AkPIRG says oil-tax cut supporters should list donors

rmauer@adn.comOctober 18, 2012 

AkPIRG director Matt Wallace, left, and consultant Jim Sykes say its bad public policy that the group supporting oil tax cuts doesn't have to disclose its contributions. They said the Make Alaska Competitive Coalition uses language in its commercials that make it sound like it's supporting or opposing candidates, but because it doesn't name names, it can avoid disclosure through a legal loophole.

RICHARD MAUER

— The political watchdog organization AkPIRG said Thursday that bad public policy is allowing anonymous contributions to support an advertising campaign favoring oil tax cuts.

AkPIRG director Matt Wallace and consultant Jim Sykes said the Make Alaska Competitive Coalition is taking advantage of a loophole in the law to avoid disclosing its donors even though it's trying to influence the election.

"It doesn't really make any difference if it's legal or not," said Sykes, a founder of the Green Party in Alaska and once its candidate for governor and U.S. senator. "If you're obviously trying to persuade the people to do something in an election, you should know about it."

Under state and federal law, including the 2010 Supreme Court decision in the Citizens United case, an organization like MACC is allowed to raise and spend unlimited funds and not report its activity as long as it's not supporting or opposing specific candidates or ballot measures.

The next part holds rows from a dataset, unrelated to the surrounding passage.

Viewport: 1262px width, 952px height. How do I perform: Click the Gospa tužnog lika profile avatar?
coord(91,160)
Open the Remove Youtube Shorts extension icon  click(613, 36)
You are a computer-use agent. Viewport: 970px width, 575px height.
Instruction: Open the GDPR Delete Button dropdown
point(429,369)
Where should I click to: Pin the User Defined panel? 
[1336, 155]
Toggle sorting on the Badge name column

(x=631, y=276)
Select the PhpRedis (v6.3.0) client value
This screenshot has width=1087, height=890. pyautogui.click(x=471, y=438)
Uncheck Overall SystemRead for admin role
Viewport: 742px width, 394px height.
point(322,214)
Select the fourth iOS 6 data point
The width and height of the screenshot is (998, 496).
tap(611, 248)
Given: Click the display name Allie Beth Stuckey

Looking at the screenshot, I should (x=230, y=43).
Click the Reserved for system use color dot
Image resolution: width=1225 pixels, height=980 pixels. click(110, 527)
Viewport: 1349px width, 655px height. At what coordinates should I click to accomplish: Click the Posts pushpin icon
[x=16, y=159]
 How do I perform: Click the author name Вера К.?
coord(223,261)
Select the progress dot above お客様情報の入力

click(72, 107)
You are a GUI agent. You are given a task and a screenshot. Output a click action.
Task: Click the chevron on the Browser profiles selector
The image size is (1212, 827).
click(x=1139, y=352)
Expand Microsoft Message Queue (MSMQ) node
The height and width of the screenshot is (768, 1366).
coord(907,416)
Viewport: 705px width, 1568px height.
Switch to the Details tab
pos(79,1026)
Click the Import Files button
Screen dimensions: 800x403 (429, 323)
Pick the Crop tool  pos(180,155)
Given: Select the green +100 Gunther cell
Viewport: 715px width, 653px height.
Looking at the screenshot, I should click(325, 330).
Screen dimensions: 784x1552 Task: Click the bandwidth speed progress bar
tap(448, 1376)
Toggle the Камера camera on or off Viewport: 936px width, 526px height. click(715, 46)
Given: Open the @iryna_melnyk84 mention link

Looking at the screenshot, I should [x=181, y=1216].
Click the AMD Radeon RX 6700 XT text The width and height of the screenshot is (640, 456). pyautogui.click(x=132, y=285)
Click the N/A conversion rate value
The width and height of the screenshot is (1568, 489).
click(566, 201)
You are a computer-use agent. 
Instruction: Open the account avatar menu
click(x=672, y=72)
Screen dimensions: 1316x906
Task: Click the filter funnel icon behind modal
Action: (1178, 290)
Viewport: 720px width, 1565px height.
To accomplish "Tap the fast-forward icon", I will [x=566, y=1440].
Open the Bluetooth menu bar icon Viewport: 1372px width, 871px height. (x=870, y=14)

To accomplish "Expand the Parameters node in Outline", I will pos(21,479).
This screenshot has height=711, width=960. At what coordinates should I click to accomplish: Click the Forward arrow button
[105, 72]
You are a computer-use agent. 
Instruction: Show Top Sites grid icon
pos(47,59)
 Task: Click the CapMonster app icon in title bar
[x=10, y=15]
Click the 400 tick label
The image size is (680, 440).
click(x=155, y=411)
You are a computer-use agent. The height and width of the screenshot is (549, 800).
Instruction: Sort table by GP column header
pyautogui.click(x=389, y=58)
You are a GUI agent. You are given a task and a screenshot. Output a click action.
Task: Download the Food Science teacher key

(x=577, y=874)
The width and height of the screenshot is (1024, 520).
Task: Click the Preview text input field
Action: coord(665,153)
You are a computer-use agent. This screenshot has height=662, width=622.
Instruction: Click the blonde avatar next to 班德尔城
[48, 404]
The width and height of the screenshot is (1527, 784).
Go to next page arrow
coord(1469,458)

MACC announced its latest campaign in support of reduced oil taxes at a news conference last month attended by former Democratic and Republican leaders and business officials with ties to the oil industry. They asserted that reduced oil taxes would lead the state's big producers to drill more wells and slow or reverse the decline of oil flowing through the trans-Alaska pipeline.

"I would disagree that we're necessarily trying to influence the election," said MACC spokesman Jason Moore. "We're trying to make people aware that this is a big issue and they need to think about and have that on their mind when they're talking to state officials or representatives or candidates."

But at a meeting with reporters in Anchorage, Sykes said the language of the MACC ads shows they're obviously trying to influence voters.

"The earliest ad that was out there had, 'I'm voting for, I'm voting for, I'm voting for,' but there's nothing on the ballot, there is nothing that you can actually vote for -- you can't vote for or against lowering oil taxes. So the only thing that you can vote for in this election is a candidate," Sykes said.

The language of the MACC ads closely matches that of an organization supported by industry that has named candidates and has been reporting its activity to the Alaska Public Office Commission, Wallace said.

Wallace said AkPIRG, which grew out of a national consumer movement started by advocate Ralph Nader, will be asking Alaskans to monitor the airwaves for other organizations that may appear in the weeks before the Nov. 6 election.